__Exercise details__
Filter the lines below, keeping each one that holds "agent".

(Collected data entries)

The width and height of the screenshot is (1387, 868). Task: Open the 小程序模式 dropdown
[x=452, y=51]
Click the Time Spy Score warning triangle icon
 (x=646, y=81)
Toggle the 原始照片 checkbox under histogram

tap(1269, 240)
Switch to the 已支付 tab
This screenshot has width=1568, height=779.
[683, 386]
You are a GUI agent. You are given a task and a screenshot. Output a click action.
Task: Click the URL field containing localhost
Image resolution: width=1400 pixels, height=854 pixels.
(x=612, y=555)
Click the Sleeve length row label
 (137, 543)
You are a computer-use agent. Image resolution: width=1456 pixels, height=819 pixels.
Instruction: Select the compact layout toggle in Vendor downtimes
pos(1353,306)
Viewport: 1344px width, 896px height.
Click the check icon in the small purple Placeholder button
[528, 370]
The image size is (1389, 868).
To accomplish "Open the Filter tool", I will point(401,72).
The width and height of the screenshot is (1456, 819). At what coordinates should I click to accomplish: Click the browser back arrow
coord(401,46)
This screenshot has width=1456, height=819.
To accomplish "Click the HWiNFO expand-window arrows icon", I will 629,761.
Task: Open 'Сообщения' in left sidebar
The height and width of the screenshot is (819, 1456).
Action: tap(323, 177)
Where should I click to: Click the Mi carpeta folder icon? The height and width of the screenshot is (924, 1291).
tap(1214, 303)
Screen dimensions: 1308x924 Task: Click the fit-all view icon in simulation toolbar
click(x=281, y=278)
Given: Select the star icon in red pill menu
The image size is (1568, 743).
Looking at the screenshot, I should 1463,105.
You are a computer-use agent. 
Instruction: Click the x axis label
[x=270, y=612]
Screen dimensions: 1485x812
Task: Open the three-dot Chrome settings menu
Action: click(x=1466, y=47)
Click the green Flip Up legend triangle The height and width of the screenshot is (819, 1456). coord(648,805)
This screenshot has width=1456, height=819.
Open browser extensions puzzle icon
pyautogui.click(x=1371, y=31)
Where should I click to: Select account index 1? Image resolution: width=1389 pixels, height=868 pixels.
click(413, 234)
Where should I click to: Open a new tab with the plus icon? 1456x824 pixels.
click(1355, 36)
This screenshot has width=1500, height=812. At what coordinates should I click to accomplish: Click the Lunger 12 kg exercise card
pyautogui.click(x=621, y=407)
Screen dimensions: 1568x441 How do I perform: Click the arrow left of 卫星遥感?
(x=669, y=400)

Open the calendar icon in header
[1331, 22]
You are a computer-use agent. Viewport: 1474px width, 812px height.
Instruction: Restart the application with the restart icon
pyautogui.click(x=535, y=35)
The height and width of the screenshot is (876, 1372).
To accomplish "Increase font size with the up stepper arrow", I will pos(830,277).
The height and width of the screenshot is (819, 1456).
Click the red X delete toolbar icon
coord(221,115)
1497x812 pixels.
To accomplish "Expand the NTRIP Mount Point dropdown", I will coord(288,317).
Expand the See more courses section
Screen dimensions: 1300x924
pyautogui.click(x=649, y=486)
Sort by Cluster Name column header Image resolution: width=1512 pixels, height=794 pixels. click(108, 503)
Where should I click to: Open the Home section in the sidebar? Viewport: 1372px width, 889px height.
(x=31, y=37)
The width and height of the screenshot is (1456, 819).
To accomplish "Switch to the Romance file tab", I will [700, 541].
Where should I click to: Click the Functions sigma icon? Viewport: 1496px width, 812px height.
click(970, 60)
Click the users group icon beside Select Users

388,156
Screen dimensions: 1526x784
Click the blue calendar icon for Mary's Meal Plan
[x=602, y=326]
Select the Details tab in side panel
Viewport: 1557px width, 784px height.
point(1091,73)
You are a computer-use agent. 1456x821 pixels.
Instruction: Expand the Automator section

__Written answer__
You are a GUI agent. You are given a task and a screenshot. Output a click action.
You are a computer-use agent. Image resolution: width=1456 pixels, height=819 pixels.
You are a computer-use agent. 
You are a computer-use agent. Viewport: 1474px width, 812px height.
You are a computer-use agent. 1456x821 pixels.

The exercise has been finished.